Secretários de Saúde municipais e estaduais de todo o Brasil – por meio de suas duas entidades representativas – repudiaram, juntamente com o Ministério da Saúde, o viés distorcido, parcial, tendencioso e depreciativo utilizado pelo Conselho Federal de Medicina (CFM) e pela mídia em geral ao divulgar resultado de pesquisa realizada pelo instituto Datafolha com usuários do Sistema Único de Saúde (SUS). A pesquisa encomenda pelo próprio CFM e pela Associação Paulista de Medicina (APM) apontou vários desafios ainda impostos ao SUS, mas também indicou uma série de aspectos positivos sobre o sistema que foram totalmente omitidos. “A entidade (CFM) induz ao erro quando afirma que 93% da população atribuiu uma nota negativa ao sistema de saúde”, alertam os gestores de saúde.

• Trechos dos itens:
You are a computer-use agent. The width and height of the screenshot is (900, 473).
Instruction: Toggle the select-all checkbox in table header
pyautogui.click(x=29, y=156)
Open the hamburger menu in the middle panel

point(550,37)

• O que fazer: No texto sobre a pesquisa do Datafolha, liste todos os adjetivos que qualificam o viés atribuído ao CFM e à mídia.

• Solução do problema: distorcido, parcial, tendencioso, depreciativo